_Given instruction_:
Set down exactly the portion of the Datahub errors ticket that begins at the words "While the patch" and stops after the words "and is stable.".

_Document segment_:
-------------------------

Page MenuHomePhabricator

Datahub errors in staging-codfw
Closed, ResolvedPublic

Description

As part of the upgrade of kubernetes cluster to version 1.23, we have been testing all of our deployments on staging-codfw.

Datahub showed errors and memory leaks.

Event Timeline

Change 883226 had a related patch set uploaded (by Btullis; author: Btullis):

[operations/dns@master] Add reverse DNS IPv4 entries for the staging-codfw k8s cluster

https://gerrit.wikimedia.org/r/883226

Change 883226 merged by Btullis:

[operations/dns@master] Add reverse DNS IPv4 entries for the staging-codfw k8s cluster

https://gerrit.wikimedia.org/r/883226

I tried adding reverse DNS entries for the staging-codfw cluster, since this was a difference between it and the staging-eqiad cluster.

While the patch itself worked, it didn't fix the issue with datahub. What happens is that, on startup, the GMS container exhibits a runaway memory leak and is killed by the oomkiller.

We have tried increasing the limits from 2 GB to 3 GB of RAM for this pod, but it still used it all. On the staging-eqiad cluster, the GMS pod uses no more than 1GB and is stable.

image.png (204×3 px, 67 KB)

I have tried checking the firewall and any other IP restrictions on all back-end data stores, but I can't find anything that would be blocked.

-------------------------

_Data listing_:
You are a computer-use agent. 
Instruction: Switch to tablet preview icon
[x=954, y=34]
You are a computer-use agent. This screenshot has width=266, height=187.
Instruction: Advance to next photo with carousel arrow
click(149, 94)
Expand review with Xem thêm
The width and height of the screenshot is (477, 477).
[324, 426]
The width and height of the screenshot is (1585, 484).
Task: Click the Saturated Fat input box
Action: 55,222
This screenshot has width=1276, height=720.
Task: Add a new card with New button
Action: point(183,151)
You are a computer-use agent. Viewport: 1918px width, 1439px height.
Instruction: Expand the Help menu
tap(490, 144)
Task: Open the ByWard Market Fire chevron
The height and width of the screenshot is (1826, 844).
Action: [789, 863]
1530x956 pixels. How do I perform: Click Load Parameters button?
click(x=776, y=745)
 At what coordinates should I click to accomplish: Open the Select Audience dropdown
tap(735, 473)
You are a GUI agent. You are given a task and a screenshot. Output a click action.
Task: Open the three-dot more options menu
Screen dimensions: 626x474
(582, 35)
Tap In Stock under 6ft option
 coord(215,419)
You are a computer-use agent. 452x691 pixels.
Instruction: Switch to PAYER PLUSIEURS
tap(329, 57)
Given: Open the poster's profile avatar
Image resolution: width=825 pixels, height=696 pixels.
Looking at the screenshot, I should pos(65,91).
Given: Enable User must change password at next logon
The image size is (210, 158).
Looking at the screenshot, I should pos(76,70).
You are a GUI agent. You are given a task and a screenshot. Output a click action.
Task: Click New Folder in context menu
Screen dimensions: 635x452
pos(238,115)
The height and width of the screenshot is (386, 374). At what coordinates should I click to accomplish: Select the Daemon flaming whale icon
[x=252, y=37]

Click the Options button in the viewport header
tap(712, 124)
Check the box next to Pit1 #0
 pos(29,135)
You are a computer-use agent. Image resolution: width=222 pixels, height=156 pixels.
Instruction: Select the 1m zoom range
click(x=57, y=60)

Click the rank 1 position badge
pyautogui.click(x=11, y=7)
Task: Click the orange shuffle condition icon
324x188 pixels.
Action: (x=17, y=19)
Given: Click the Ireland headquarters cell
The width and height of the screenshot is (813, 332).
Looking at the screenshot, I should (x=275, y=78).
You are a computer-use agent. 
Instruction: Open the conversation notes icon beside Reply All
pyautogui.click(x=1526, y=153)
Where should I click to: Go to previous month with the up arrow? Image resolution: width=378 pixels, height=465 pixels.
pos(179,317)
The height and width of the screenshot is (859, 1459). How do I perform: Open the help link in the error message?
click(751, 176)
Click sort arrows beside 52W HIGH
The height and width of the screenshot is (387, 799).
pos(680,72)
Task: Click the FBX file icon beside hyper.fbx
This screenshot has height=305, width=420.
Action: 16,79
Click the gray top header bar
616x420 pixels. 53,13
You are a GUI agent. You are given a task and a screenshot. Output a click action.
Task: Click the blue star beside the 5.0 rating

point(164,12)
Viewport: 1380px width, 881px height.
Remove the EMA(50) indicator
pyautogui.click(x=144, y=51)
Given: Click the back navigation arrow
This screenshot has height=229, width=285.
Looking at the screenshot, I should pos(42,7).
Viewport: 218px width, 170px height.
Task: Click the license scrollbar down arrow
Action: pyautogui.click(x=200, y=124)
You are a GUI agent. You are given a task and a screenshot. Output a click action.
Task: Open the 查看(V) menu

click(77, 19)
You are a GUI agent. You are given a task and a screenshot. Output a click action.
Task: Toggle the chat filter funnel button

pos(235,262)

-------------------------

_Complete answer_:
While the patch itself worked, it didn't fix the issue with datahub. What happens is that, on startup, the GMS container exhibits a runaway memory leak and is killed by the oomkiller.

We have tried increasing the limits from 2 GB to 3 GB of RAM for this pod, but it still used it all. On the staging-eqiad cluster, the GMS pod uses no more than 1GB and is stable.